[Data in this exercise]
%%

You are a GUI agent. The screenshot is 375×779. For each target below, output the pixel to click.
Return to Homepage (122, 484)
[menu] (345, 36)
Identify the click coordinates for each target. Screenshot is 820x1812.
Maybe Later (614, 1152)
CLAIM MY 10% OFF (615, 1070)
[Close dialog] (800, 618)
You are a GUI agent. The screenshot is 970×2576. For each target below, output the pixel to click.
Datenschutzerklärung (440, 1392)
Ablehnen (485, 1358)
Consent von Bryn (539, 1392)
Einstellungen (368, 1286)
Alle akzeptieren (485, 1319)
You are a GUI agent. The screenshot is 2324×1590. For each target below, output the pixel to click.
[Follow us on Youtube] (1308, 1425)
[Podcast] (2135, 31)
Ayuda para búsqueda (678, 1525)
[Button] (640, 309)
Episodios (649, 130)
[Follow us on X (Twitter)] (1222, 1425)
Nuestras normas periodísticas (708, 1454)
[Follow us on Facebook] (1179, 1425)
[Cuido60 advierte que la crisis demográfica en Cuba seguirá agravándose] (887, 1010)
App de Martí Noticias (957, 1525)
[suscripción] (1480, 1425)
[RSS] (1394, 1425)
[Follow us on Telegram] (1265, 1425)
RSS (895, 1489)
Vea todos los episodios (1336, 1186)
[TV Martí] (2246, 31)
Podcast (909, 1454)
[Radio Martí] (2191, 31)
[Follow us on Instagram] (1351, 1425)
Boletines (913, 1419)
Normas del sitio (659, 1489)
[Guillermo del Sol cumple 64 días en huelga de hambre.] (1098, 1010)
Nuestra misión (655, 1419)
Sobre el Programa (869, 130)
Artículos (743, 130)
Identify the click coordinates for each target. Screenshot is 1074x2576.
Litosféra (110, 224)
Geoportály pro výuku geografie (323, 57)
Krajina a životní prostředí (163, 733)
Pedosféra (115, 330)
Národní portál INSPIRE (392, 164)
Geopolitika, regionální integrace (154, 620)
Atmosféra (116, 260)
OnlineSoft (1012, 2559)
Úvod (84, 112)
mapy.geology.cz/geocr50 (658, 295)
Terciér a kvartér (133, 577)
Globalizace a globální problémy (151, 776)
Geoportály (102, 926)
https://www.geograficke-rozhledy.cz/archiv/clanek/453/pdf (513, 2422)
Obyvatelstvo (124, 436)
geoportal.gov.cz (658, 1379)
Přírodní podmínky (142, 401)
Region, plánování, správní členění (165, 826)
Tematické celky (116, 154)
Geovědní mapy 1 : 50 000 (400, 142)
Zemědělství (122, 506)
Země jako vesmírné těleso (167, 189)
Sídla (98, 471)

%%

[Your instructions] Find the string "Geoportály" in the listing and return every line that holds it.

[Exercise result]
Geoportály pro výuku geografie (323, 57)
Geoportály (102, 926)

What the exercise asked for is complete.